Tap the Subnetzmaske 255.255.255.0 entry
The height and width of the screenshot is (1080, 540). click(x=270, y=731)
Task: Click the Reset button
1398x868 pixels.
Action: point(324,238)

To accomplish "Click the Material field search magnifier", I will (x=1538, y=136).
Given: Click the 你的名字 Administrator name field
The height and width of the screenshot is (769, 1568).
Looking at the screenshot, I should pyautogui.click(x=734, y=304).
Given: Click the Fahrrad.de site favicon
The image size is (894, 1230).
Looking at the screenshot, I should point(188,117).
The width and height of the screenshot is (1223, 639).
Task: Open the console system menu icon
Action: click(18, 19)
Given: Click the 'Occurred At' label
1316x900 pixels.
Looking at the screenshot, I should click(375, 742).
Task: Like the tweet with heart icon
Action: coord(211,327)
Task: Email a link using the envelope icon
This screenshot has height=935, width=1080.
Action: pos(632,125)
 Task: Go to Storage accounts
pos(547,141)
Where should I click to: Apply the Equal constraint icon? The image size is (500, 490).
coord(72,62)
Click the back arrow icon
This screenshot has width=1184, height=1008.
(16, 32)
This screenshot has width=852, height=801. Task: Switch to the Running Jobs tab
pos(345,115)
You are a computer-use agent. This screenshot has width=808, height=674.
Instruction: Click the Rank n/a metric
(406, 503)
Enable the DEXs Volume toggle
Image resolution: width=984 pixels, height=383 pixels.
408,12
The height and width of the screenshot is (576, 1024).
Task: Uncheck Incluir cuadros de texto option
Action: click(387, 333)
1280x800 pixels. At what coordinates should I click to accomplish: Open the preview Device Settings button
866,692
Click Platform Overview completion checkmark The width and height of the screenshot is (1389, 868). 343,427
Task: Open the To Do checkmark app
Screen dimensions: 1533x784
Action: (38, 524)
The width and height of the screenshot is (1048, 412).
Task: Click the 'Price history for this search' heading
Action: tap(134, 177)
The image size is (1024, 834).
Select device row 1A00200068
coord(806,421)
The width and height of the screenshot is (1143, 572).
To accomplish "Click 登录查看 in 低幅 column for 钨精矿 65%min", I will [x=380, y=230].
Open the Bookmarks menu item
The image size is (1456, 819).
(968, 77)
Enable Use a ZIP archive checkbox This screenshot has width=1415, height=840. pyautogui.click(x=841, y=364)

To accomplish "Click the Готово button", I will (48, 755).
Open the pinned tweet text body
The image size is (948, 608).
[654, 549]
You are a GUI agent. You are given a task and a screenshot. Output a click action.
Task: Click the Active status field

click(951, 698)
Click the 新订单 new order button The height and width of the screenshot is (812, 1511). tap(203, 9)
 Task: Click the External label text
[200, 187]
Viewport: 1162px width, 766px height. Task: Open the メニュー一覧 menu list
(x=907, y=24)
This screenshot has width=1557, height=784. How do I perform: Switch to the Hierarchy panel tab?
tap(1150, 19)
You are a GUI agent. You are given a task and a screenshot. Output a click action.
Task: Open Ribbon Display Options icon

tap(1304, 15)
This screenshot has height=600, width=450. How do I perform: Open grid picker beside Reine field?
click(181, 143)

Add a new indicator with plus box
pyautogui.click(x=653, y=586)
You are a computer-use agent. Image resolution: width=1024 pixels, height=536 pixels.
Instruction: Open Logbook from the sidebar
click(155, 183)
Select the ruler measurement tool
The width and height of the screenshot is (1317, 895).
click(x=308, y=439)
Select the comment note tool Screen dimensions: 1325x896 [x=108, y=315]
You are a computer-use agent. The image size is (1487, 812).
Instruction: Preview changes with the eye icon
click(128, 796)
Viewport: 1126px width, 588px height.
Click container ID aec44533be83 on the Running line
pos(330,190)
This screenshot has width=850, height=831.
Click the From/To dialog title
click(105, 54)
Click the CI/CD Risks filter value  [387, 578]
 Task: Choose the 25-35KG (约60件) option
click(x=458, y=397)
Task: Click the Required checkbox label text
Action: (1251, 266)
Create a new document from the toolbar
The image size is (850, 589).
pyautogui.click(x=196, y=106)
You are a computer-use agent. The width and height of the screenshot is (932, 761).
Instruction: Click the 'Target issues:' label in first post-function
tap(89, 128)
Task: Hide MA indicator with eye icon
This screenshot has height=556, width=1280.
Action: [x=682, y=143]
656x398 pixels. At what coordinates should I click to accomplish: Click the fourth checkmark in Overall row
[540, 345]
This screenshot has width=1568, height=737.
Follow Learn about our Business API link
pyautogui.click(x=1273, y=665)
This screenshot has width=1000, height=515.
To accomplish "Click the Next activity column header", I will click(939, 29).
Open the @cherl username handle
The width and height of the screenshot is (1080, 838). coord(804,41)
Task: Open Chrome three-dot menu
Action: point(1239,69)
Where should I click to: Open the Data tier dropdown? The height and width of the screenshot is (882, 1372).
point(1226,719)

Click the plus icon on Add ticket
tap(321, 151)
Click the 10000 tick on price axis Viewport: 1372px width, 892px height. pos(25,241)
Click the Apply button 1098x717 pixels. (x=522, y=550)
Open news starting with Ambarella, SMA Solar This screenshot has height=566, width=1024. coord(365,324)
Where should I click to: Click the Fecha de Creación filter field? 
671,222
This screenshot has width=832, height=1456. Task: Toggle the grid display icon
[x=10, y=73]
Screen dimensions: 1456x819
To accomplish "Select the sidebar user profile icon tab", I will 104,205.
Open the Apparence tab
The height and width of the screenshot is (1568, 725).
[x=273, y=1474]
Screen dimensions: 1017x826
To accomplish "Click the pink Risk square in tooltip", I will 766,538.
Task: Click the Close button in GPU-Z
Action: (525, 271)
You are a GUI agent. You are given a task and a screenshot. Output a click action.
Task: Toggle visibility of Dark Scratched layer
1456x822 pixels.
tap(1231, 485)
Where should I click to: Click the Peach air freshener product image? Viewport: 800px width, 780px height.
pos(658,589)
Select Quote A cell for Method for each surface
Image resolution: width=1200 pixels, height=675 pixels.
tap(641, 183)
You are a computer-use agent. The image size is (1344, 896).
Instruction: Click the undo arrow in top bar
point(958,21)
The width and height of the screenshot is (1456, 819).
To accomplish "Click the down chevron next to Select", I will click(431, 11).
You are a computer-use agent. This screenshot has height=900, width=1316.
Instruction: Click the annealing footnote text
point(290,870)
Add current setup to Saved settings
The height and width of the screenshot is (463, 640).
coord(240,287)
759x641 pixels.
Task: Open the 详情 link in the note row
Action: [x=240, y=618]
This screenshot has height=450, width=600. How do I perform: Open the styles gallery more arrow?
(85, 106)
******
§ **DO THIS**:
Count the lines in the records above that contain the string "Apply", matching case exactly, and reply with only the number.

§ **EXERCISE ANSWER**:
2